** Opening RECORDS FOR THIS EXERCISE block **
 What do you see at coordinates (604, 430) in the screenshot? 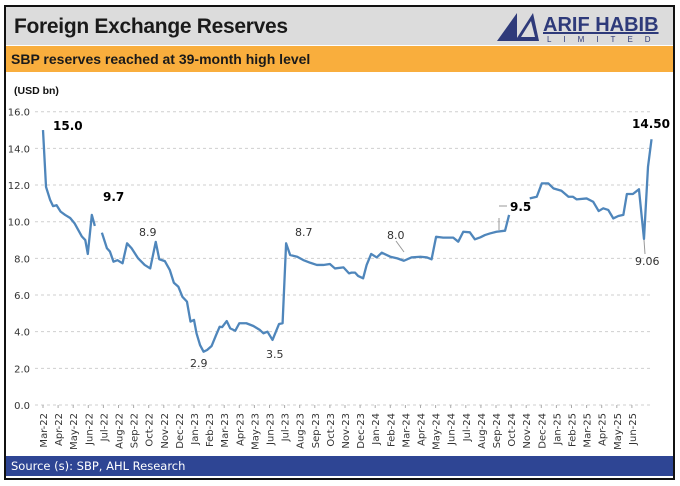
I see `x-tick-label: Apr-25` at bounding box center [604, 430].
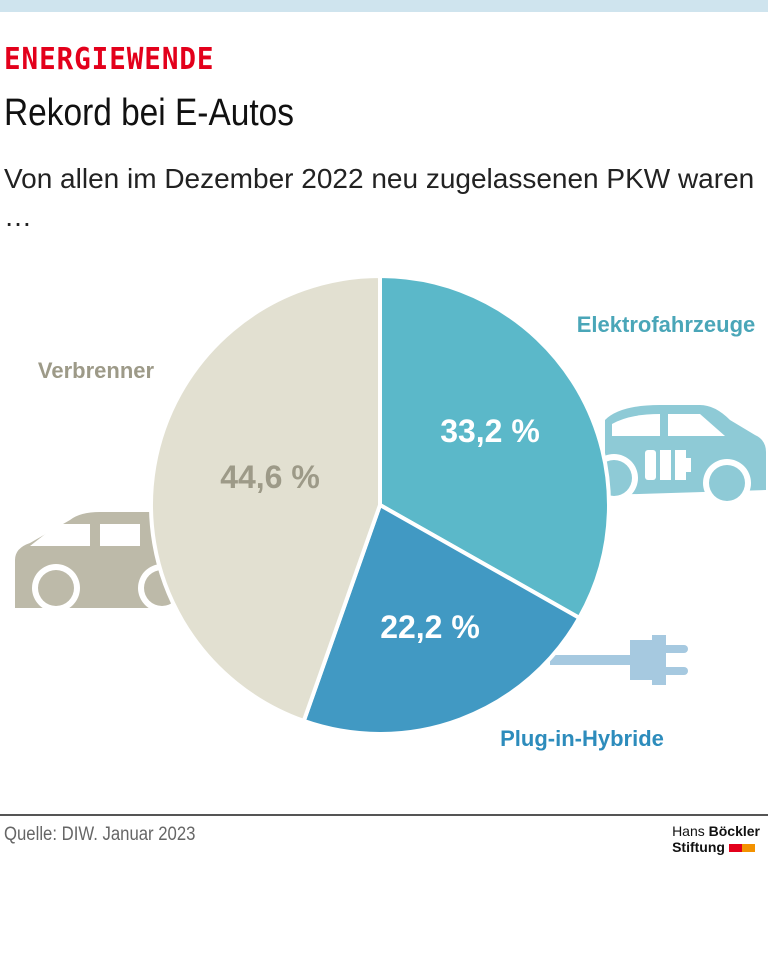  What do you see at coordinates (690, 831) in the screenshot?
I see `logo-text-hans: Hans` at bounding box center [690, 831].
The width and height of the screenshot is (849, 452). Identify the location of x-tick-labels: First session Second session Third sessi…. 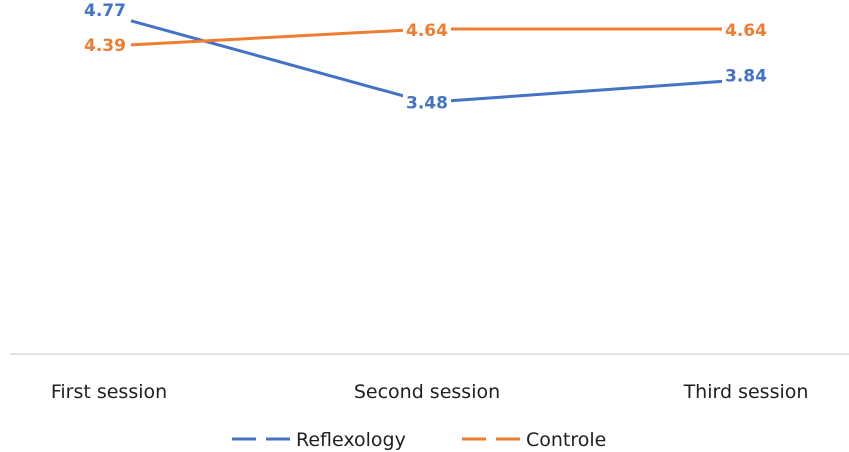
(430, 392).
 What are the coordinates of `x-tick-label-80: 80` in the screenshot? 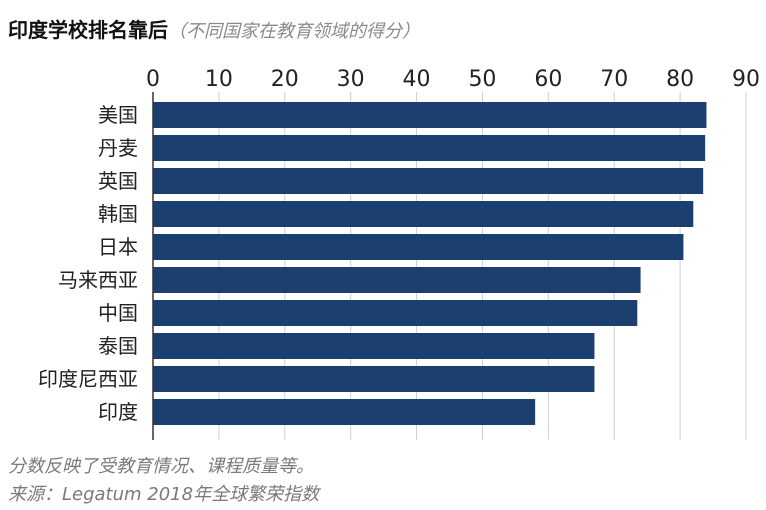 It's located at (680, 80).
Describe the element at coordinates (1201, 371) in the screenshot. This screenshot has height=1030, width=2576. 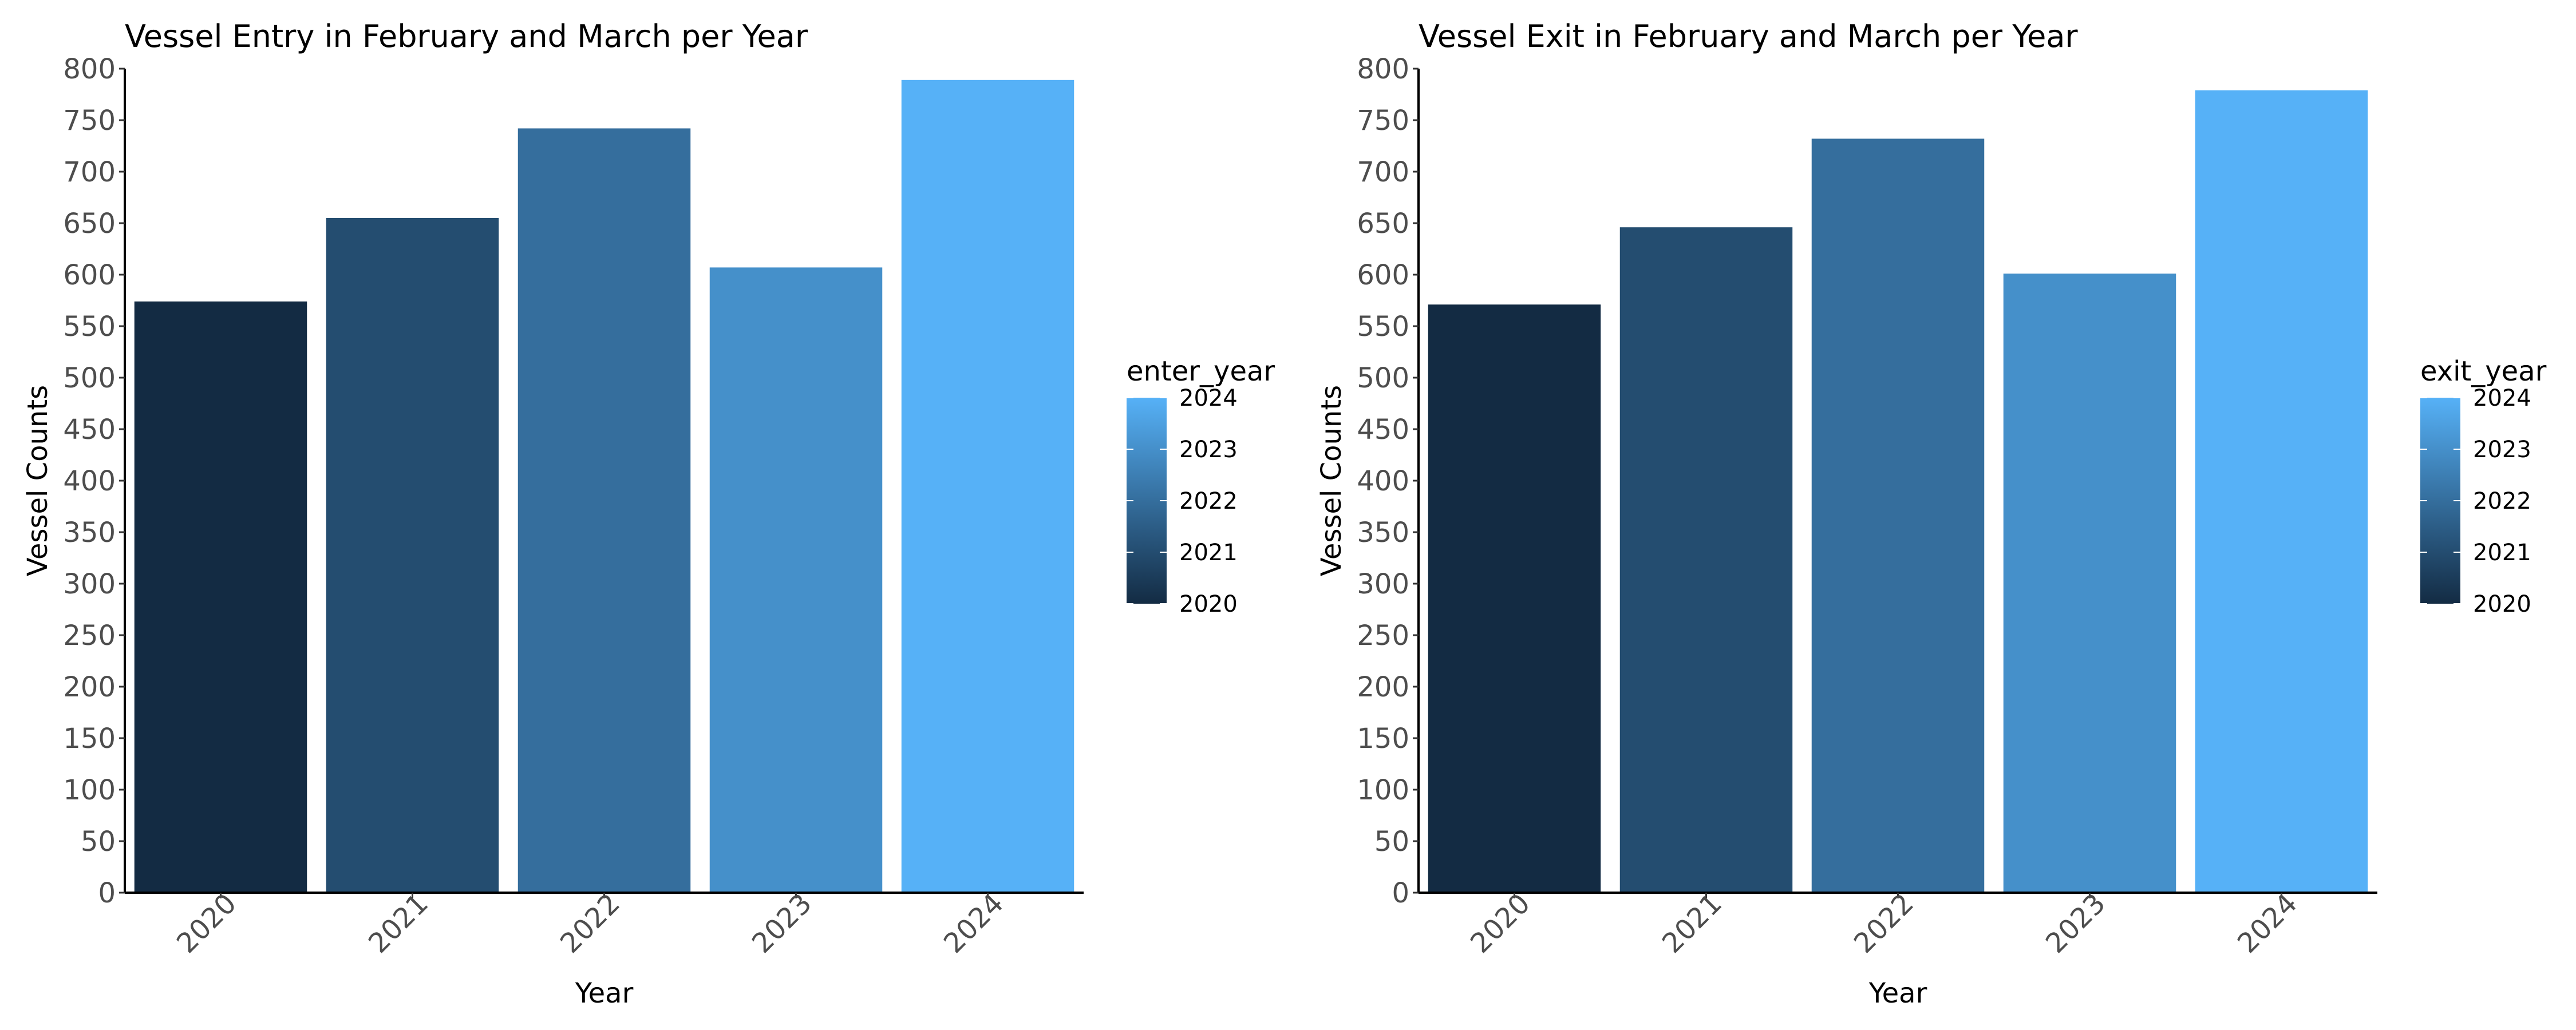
** Closing RECORDS FOR THIS EXERCISE block **
## TASK OBJECTIVE
Copy the records above word for word, from the start through the line containing "center [690, 831].". Leave out the pictures.

## RESULT BELOW
 What do you see at coordinates (604, 430) in the screenshot? 
I see `x-tick-label: Apr-25` at bounding box center [604, 430].
  What do you see at coordinates (690, 831) in the screenshot?
I see `logo-text-hans: Hans` at bounding box center [690, 831].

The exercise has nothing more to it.